Clinical characteristics of sudden death victims in heritable (chromosome 1p1-1q1) conduction and myocardial disease

Abstract Objectives. The purpose of this study was to identify the clinical characteristics of family members at risk of sudden death. Background. The significance of sudden death in heritable cardiac disorders with delayed expression is incompletely understood. Additional insights come from a four-decade experience of seven generations of a family of German origin with autosomal dominant (chromosome 1p1-1q1) cardiac conduction and myocardial disease. Methods and Results. A total of 38 family members (20 males; 18 females) were identified with sudden death. Twenty-eight family members (mean age 48 ± 8 years) from earlier generations had no pacemaker at the time of sudden death. In this group, 15 subjects were asymptomatic prior to sudden death.

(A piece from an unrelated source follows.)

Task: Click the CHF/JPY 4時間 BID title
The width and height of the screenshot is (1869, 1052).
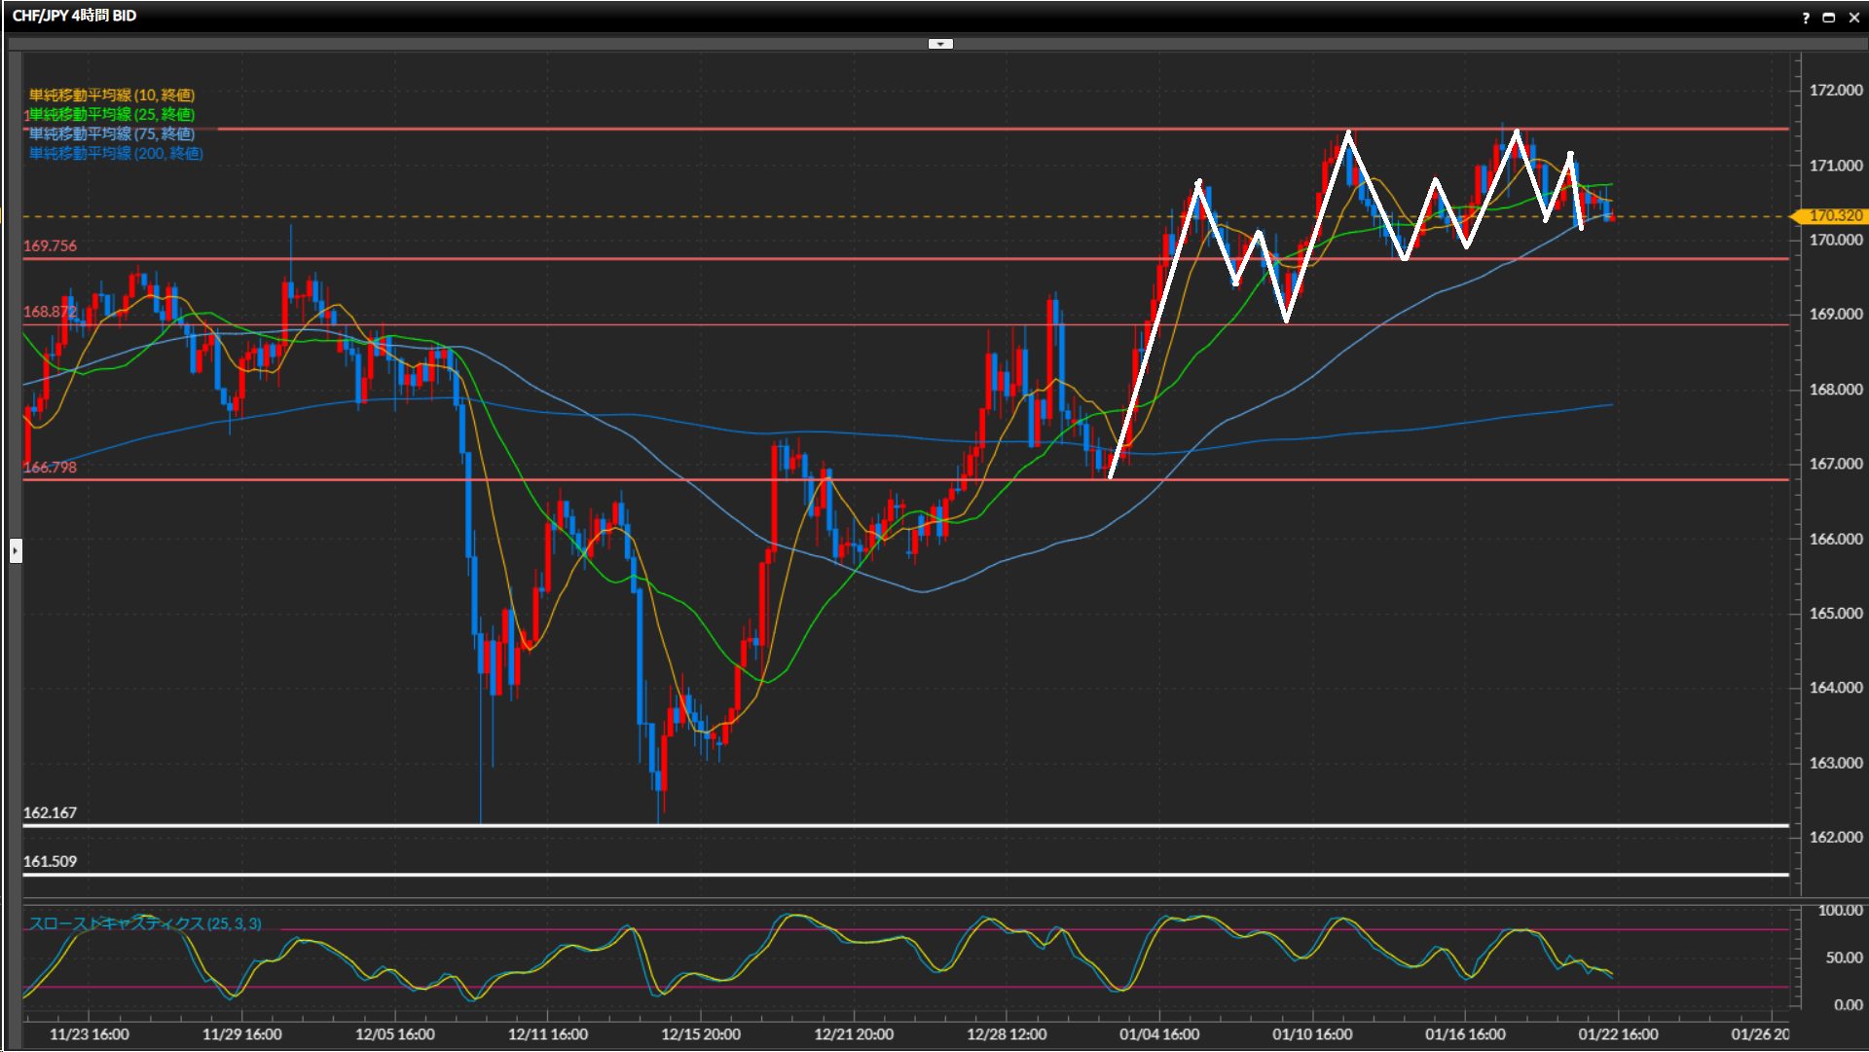Action: click(74, 16)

Ten family members with sudden death, from later generations, had chronically implanted pacemakers for high grade atrioventricular block. This group was older (mean age 57 ± 2 years), with decreased functional status (New York Heart Association class II to IV), enlarged left atria, dilated left ventricles with reduced systolic function and documented ventricular fibrillation in three members. Twenty-eight family members with sudden death were descendants of sib lineages 2 or 6; 21 family members with sudden death were offspring of a parent who also suffered sudden death. Conclusion. Sudden death is an important late outcome in heritable (chromosome 1p1-1q1) cardiac conduction and myocardial disease. Pacemaker therapy is important for the treatment of symptomatic bradycardia, but it does not prevent sudden death. Family members who are beyond the third decade of life with reduced functional capacity, left ventricular dysfunction, pacemakers and who are the offspring of a parent with sudden death appear to be at greatest risk.